» **Given data**
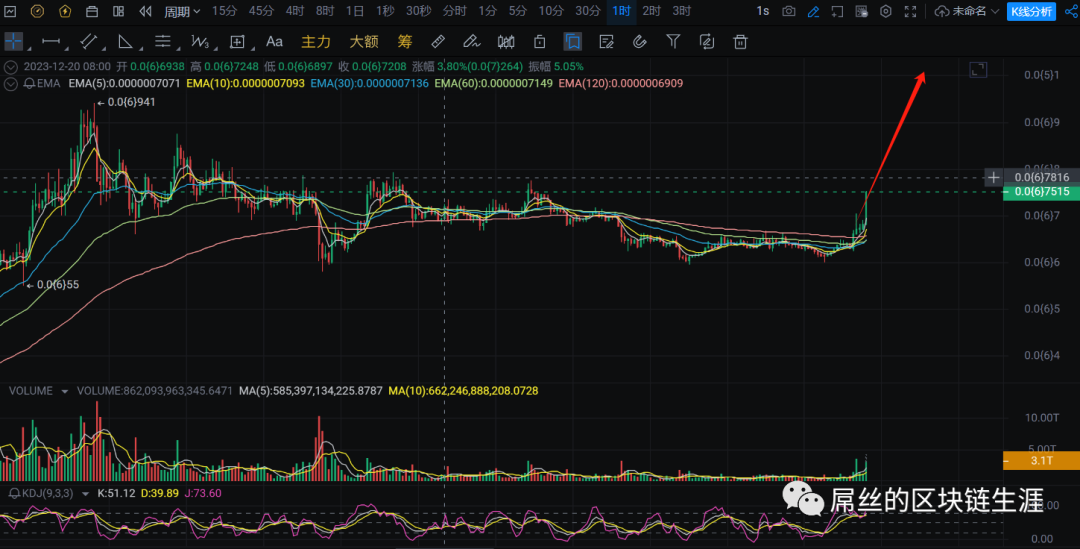This screenshot has width=1080, height=549.
Task: Pick the trend line drawing tool
Action: pyautogui.click(x=88, y=42)
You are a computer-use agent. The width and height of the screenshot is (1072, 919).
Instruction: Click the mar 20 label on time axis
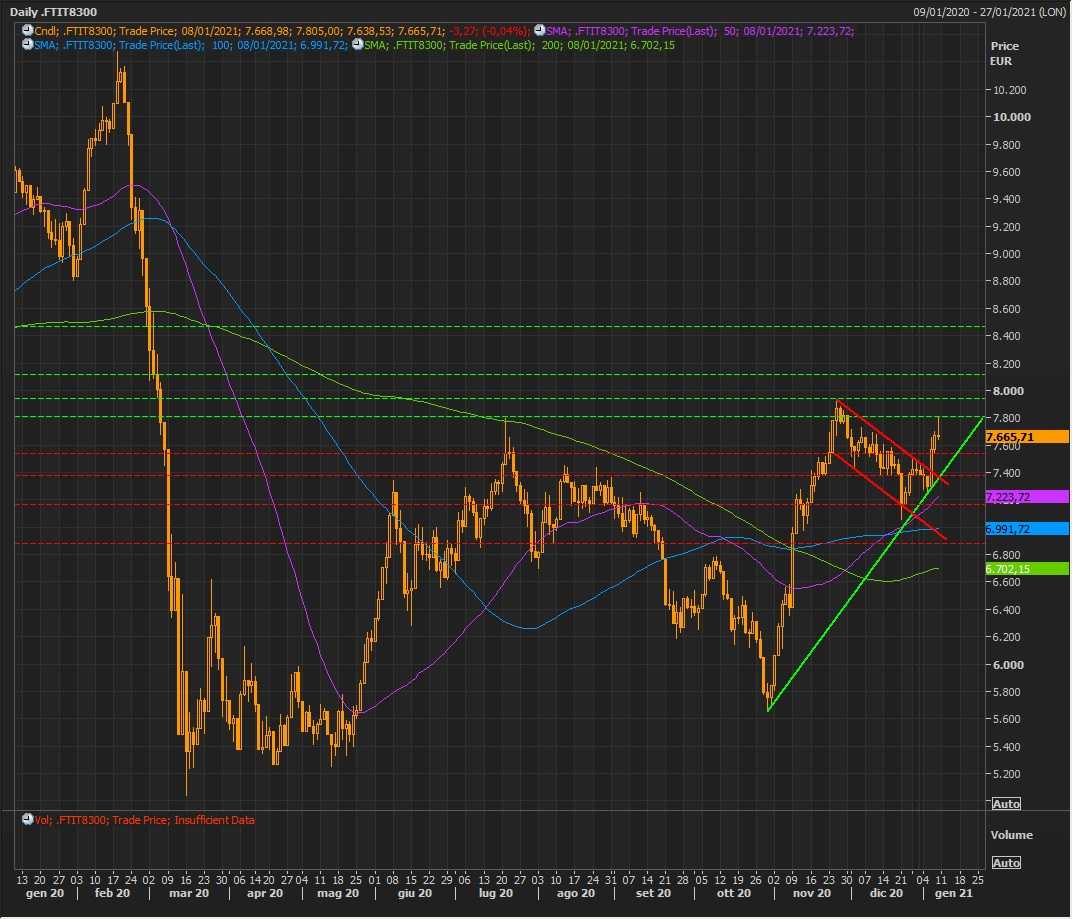point(188,893)
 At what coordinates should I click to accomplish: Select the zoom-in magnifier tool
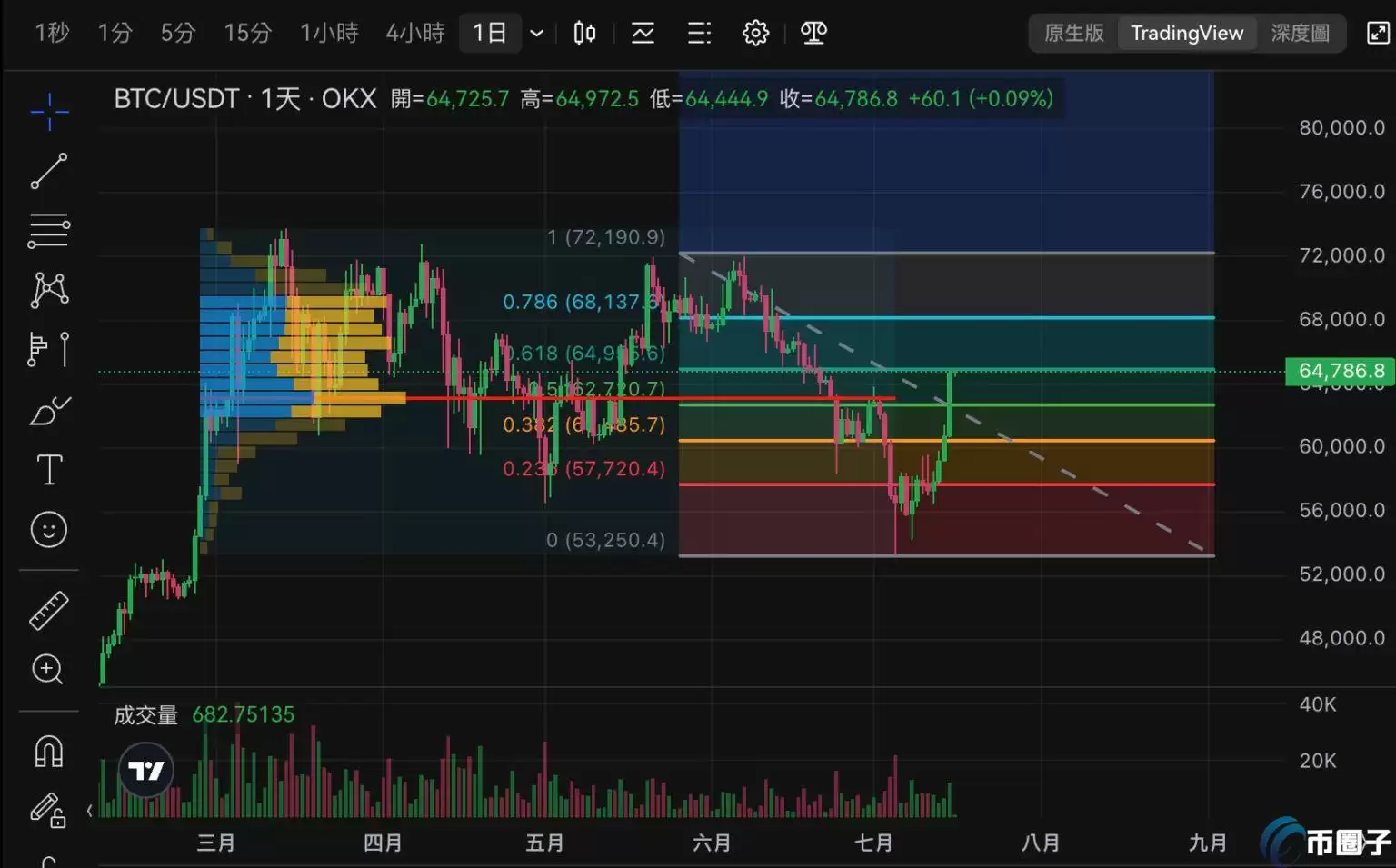click(48, 670)
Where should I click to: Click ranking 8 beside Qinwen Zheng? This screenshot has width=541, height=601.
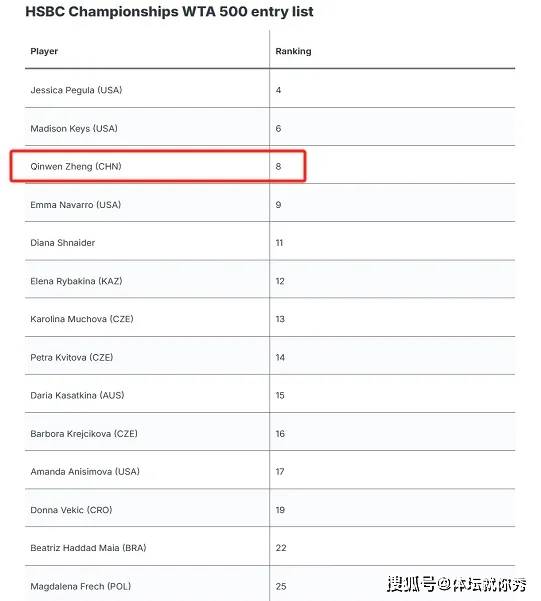tap(278, 166)
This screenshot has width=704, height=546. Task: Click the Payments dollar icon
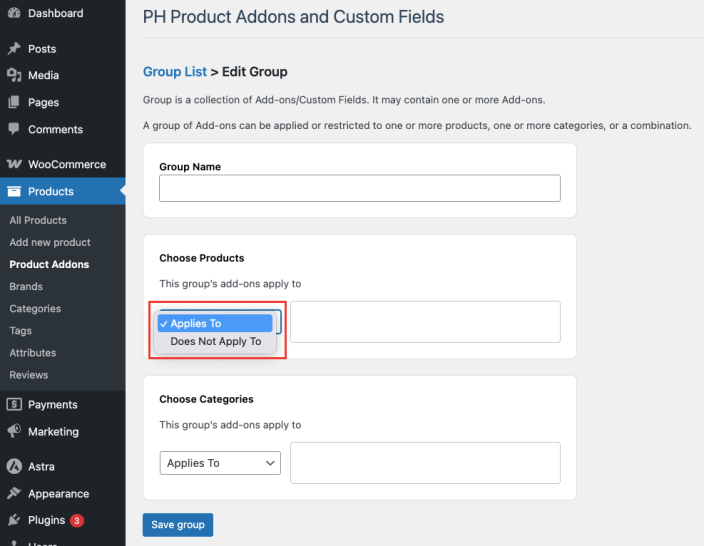coord(14,405)
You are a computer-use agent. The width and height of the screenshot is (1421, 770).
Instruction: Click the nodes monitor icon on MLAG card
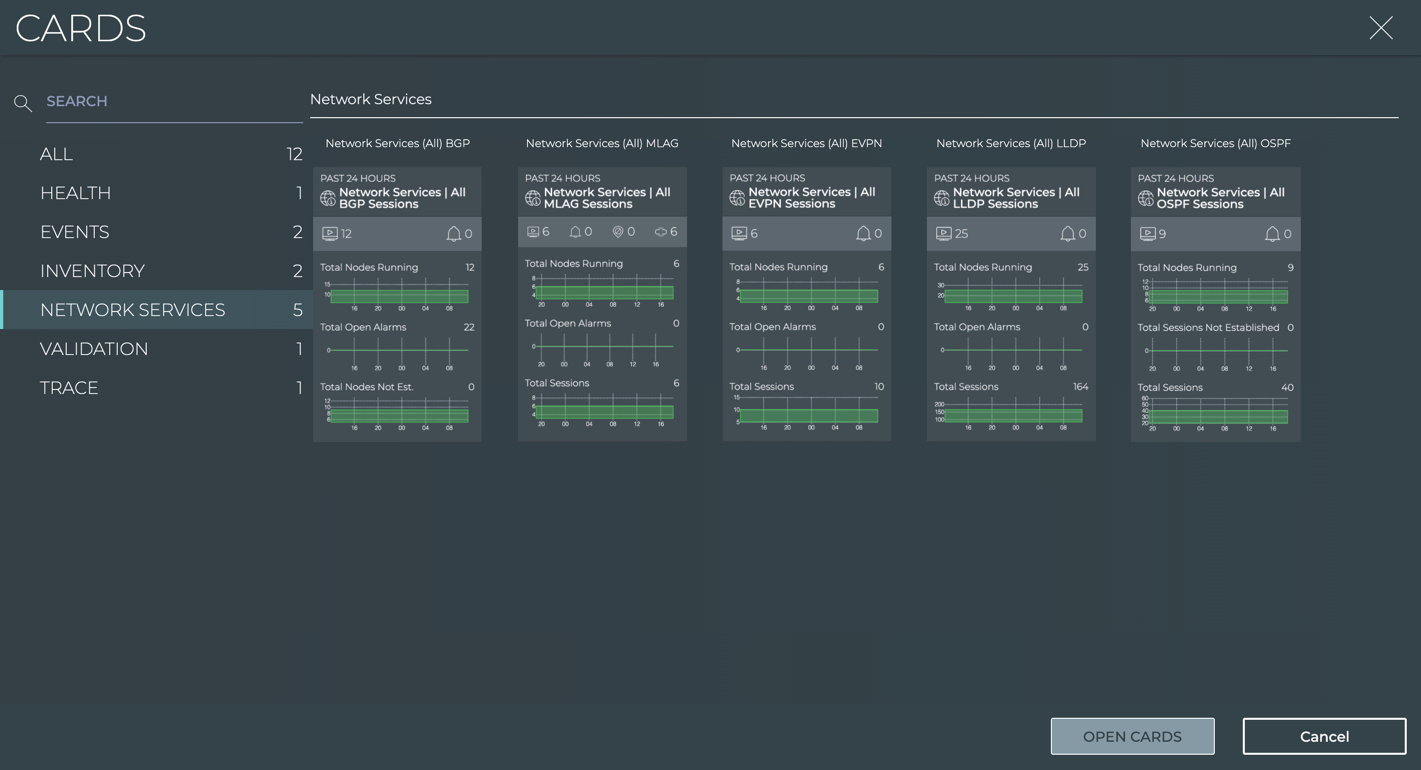click(x=533, y=232)
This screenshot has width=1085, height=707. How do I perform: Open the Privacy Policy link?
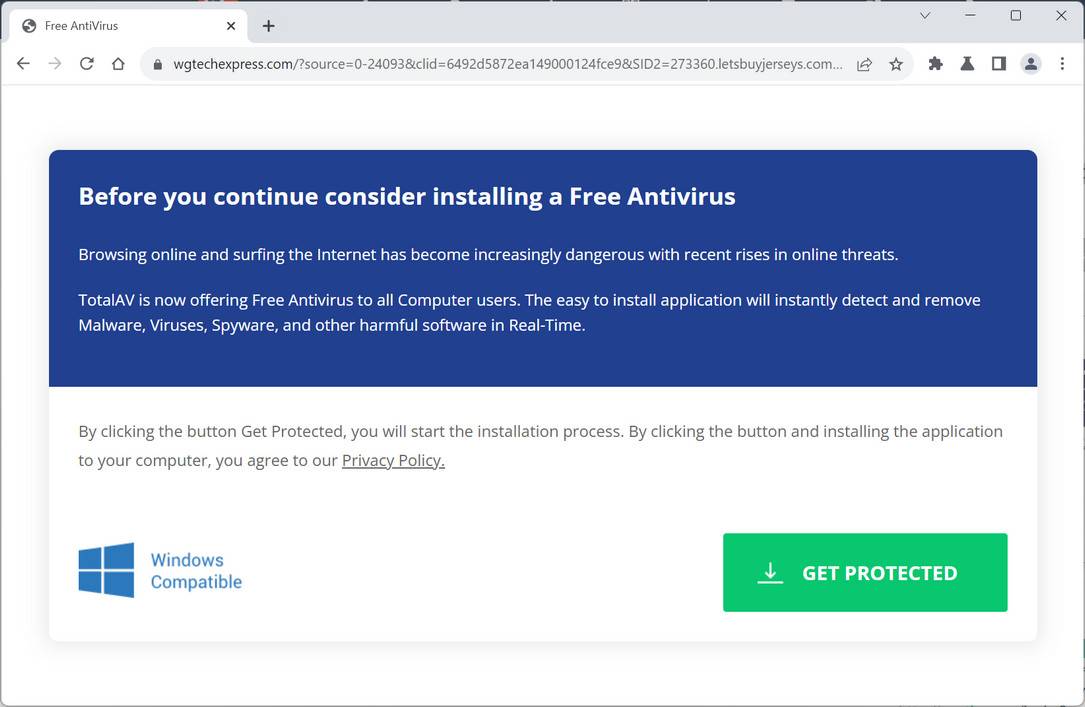point(393,460)
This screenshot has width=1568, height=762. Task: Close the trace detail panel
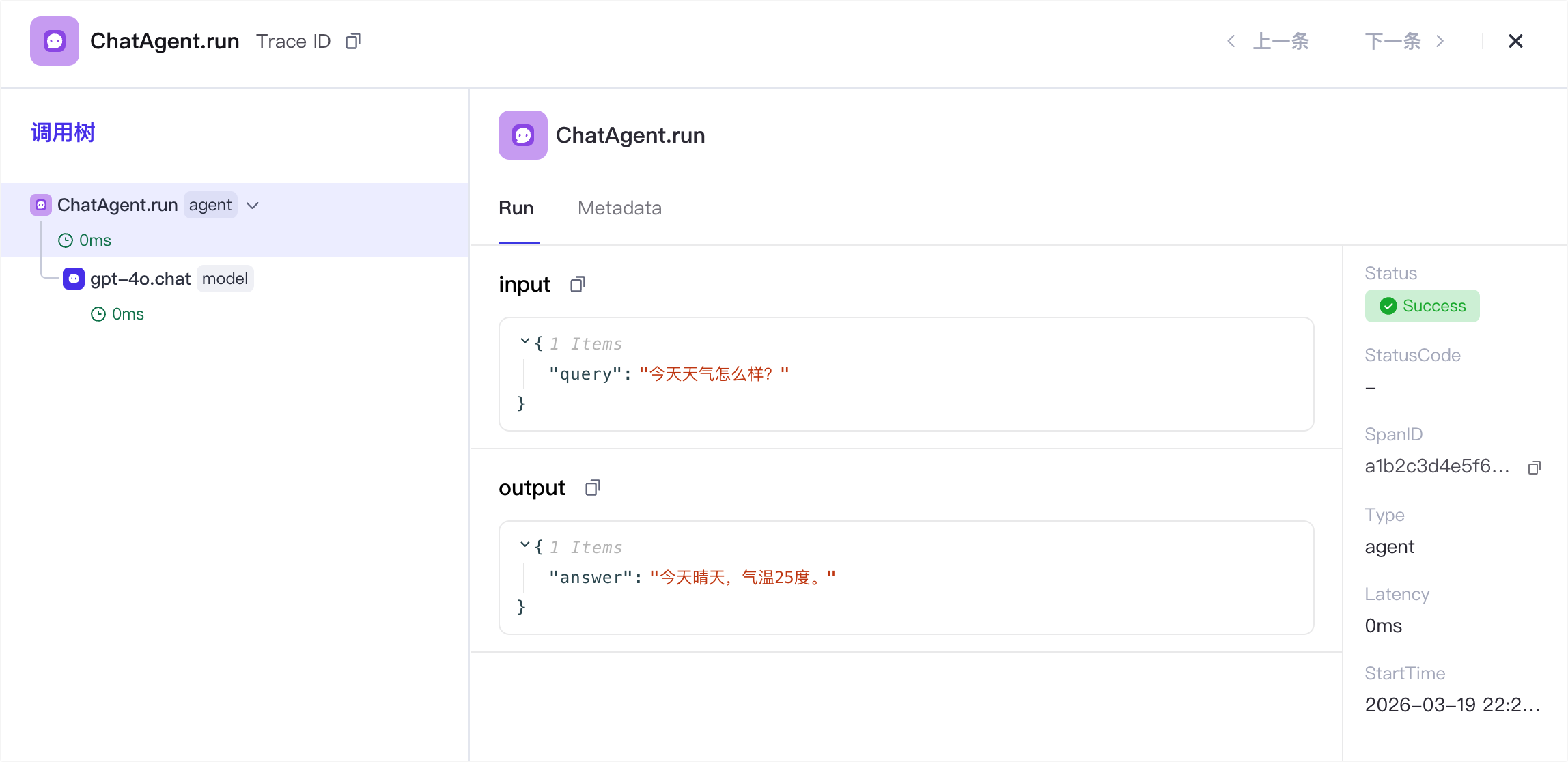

» **Task objective**
Filtering the entries above by the word "computer", copy each line that matches.

» **Response**
You are a computer-use agent. The width and height of the screenshot is (1072, 919).
You are a computer-use agent. The width and height of the screenshot is (1421, 770).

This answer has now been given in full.